Mindfulness Exercises for Seniors

September 9, 2019

The Chinese character for mindfulness is translated to mean “presence of heart.” Jon Kabat-Zinn, the founding director of UMass Medical School’s Center for Mindfulness, explains that mindfulness is about “living your life as if it really mattered, moment by moment by moment by moment,” rather than worrying about the past or planning for the future. In doing so, practitioners have experienced benefits that include stress reduction, a more focused mind, and a sense of relaxation and calmness. Additionally, mindfulness has been found to improve memory and slow down the progression of dementia. It’s no surprise, then, that this practice is becoming more popular among senior citizens. 

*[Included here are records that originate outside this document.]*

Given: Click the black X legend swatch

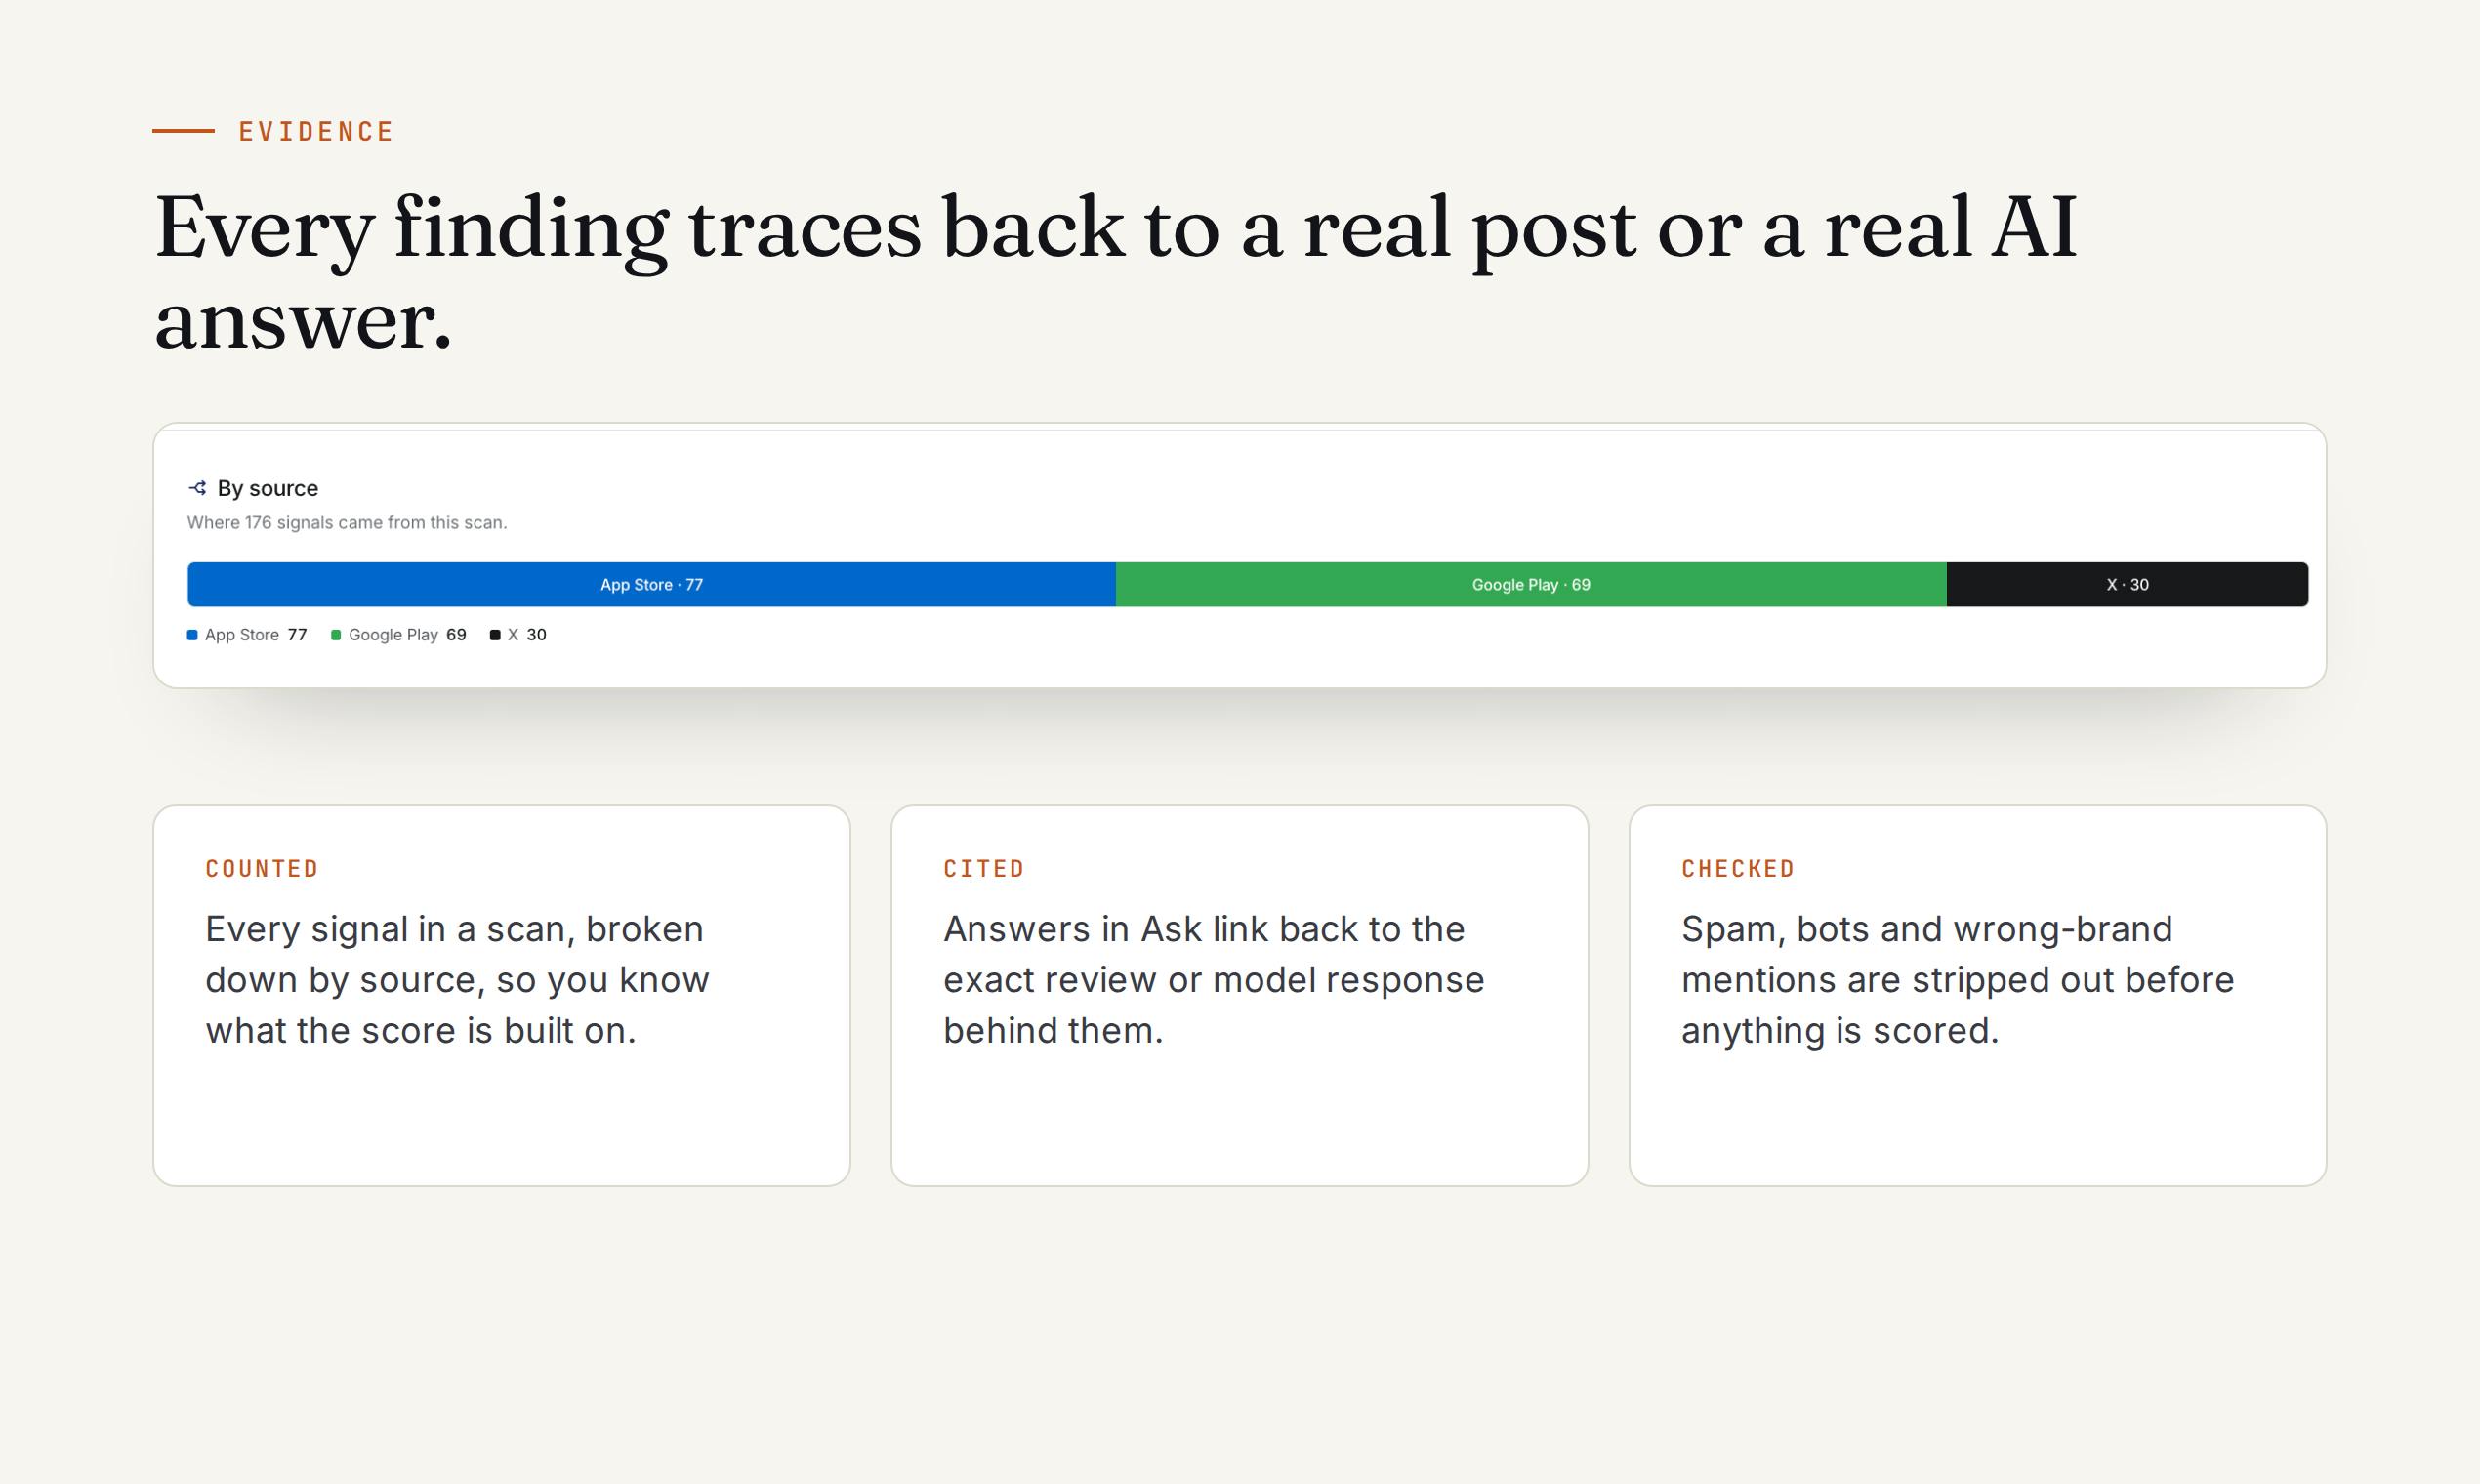Looking at the screenshot, I should (x=495, y=635).
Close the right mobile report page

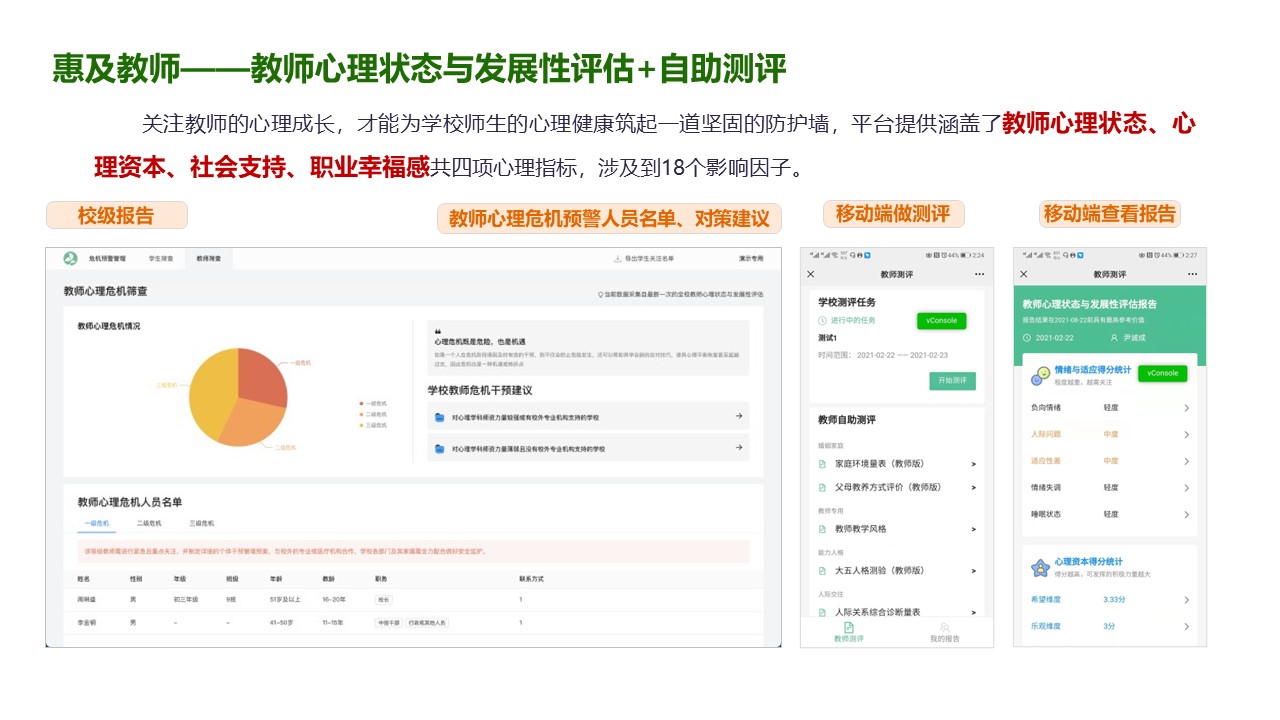point(1023,274)
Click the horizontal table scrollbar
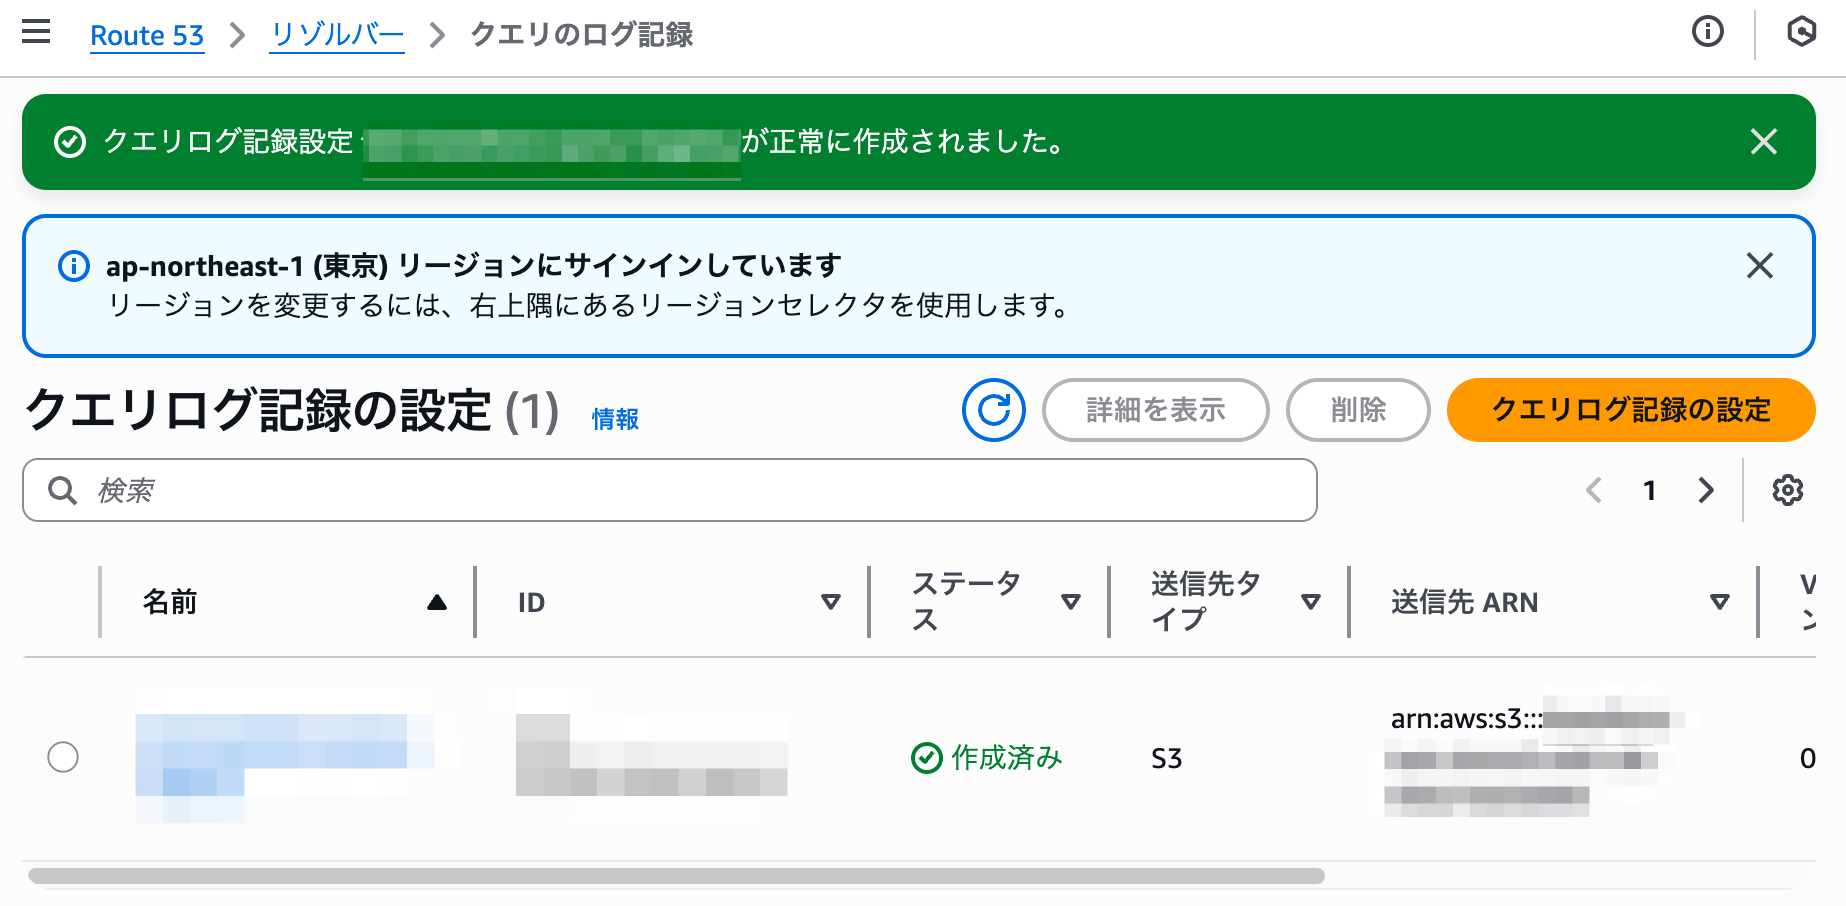Screen dimensions: 1846x906 pyautogui.click(x=676, y=876)
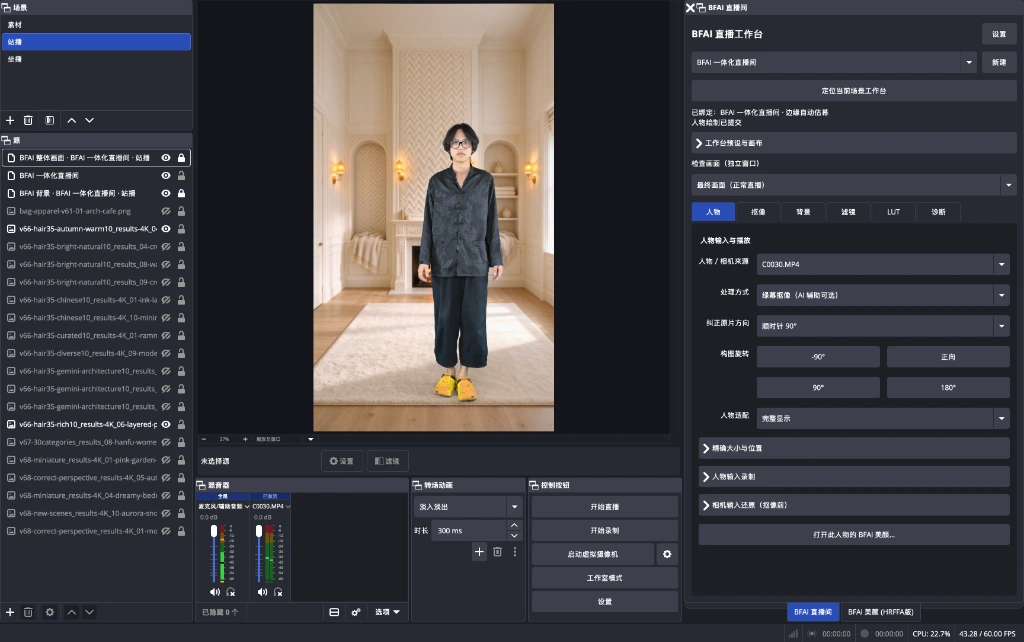The height and width of the screenshot is (642, 1024).
Task: Switch to the 背景 tab
Action: [x=803, y=212]
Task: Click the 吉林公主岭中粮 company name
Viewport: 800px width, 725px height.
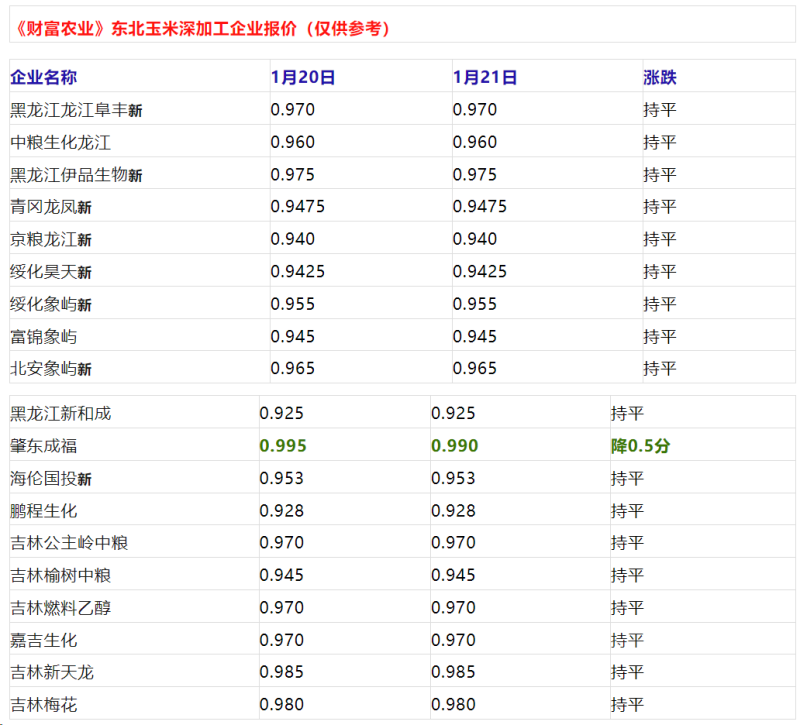Action: click(69, 543)
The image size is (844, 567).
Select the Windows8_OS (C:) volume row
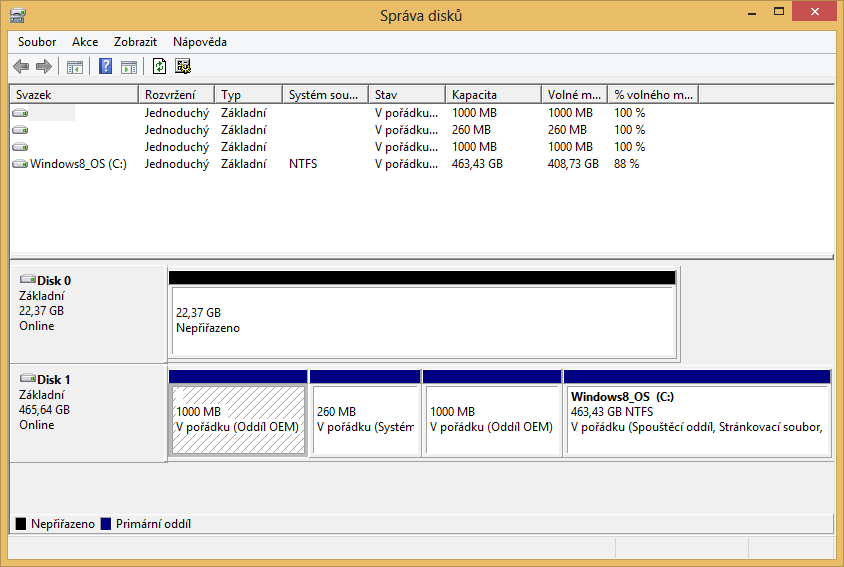click(78, 164)
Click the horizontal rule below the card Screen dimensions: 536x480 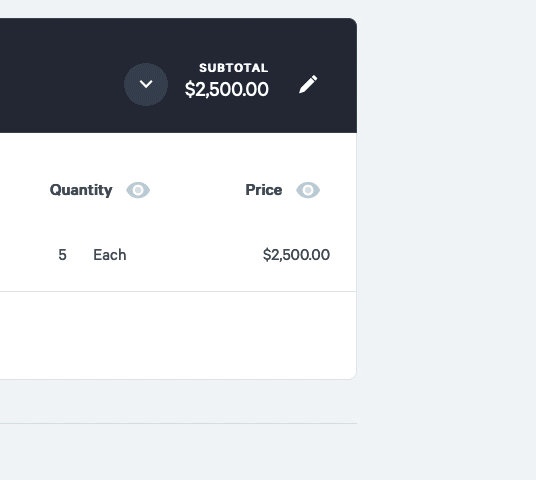178,424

Practicing mindfulness does not need to take hours a day & can be done anywhere. Seniors can start by following these simple exercises:

  • Mindful Breathing: Sit, stand, or lie comfortably, preferably with eyes closed, and bring awareness to your breath as you inhale and exhale. Notice how your body feels as you breathe in and then out. Redirect your mind back to the breath if you find it wandering. Begin with several minutes and work your way up to five to seven minutes per day. 
  • Mindful Body Awareness: While sitting or lying comfortably, bring attention to your body and all of your body parts, starting at your feet and working your way up. Notice any sensations, thoughts, or emotions you may have and release any tension found in the body.  
  • Mindful Walking: Choose a quiet and secluded area or path and begin to walk slowly. Keep your mind focused on the experience of walking and how you feel as you take steps and maintain balance. Be present in the moment and enjoy walking without having a destination. 
  • Mindful Movement: Exercise like tai chi, seated chair stretches, and yoga will encourage the mind-body connection while relieving stress. Incorporate your breathing techniques and take notice of how your body feels while performing each exercise. 
  • Mindful Eating: Choose a small piece of food, like a raisin or piece of chocolate, and begin by focusing on how it looks, feels, and the way it smells. Once you’ve put it in your mouth, pay careful attention to the texture and how it tastes. Make a conscience effort to eat slowly, savor every bite, and be grateful for the food you’re eating. 
  • Mindful Guided Meditation: Those new to the practice may appreciate using a guided meditation. Here are some of our favorite mindfulness apps: Headspace, Aura, Buddhify, Calm, or Insight Timer.  

Studies have shown that these exercises can cause significant changes in the brain after only eight weeks of consistent practice. Those changes include an increase in gray brain matter associated with memory; a thickening in the left hippocampus which assists in learning, cognition, and emotional regulation; and a decrease in the size of the amygdala, the “fight or flight” part of the brain, which correlates to a reduction in stress levels. We suggest giving mindfulness a try and encouraging your loved ones to do the same!